Stored data
* * *

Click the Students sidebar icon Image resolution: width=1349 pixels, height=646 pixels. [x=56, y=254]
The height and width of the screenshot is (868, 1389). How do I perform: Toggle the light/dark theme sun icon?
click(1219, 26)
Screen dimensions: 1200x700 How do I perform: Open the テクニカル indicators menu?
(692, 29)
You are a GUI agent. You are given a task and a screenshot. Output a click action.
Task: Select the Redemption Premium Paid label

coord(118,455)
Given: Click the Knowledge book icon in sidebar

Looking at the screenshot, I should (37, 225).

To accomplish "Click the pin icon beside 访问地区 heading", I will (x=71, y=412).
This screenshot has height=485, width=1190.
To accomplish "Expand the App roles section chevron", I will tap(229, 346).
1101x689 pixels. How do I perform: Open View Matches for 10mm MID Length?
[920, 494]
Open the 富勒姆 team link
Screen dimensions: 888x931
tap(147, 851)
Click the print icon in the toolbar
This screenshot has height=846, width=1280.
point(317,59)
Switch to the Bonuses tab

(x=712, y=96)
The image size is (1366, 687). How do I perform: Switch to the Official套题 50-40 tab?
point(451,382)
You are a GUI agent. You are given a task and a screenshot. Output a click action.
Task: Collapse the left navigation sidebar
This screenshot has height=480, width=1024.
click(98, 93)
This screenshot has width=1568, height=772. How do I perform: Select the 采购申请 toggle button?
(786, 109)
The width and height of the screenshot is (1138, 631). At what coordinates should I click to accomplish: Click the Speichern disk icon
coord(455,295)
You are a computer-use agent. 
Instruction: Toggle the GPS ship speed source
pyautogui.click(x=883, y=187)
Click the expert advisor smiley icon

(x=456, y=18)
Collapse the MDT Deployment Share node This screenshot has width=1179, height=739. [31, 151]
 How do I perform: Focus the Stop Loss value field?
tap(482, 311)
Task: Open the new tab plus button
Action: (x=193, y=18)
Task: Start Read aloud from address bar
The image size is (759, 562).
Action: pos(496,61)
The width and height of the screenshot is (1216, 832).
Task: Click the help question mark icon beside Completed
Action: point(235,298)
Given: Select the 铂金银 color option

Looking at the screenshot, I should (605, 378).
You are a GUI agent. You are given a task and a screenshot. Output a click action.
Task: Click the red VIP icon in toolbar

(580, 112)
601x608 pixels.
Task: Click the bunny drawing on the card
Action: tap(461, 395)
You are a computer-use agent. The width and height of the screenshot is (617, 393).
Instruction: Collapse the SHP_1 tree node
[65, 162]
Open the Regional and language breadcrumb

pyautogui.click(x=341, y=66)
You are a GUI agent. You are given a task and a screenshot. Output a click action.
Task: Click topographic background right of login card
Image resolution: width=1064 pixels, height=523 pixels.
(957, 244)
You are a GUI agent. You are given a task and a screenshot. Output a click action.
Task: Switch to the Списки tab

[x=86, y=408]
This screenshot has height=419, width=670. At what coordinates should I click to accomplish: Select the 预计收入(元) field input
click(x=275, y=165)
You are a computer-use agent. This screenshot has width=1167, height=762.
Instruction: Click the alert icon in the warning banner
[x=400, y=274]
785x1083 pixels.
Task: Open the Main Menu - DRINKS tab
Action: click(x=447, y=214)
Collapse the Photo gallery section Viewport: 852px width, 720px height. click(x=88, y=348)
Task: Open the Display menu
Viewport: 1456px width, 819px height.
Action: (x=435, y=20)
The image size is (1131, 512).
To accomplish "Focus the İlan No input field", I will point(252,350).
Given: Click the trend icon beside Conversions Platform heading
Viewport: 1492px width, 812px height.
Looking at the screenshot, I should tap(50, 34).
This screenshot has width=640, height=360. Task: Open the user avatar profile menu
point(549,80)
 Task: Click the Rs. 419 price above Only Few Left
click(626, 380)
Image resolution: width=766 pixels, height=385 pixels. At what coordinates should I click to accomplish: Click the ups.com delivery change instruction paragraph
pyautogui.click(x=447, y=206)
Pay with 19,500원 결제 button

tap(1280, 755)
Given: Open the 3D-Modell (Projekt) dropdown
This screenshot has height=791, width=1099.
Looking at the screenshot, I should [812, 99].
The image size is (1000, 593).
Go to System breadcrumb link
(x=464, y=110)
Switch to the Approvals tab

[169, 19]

* * *

**WHAT IS REQUIRED**
Your answer should be one number, the count of lines in the records that contain the string "heading".

**SOLVED EXERCISE**
2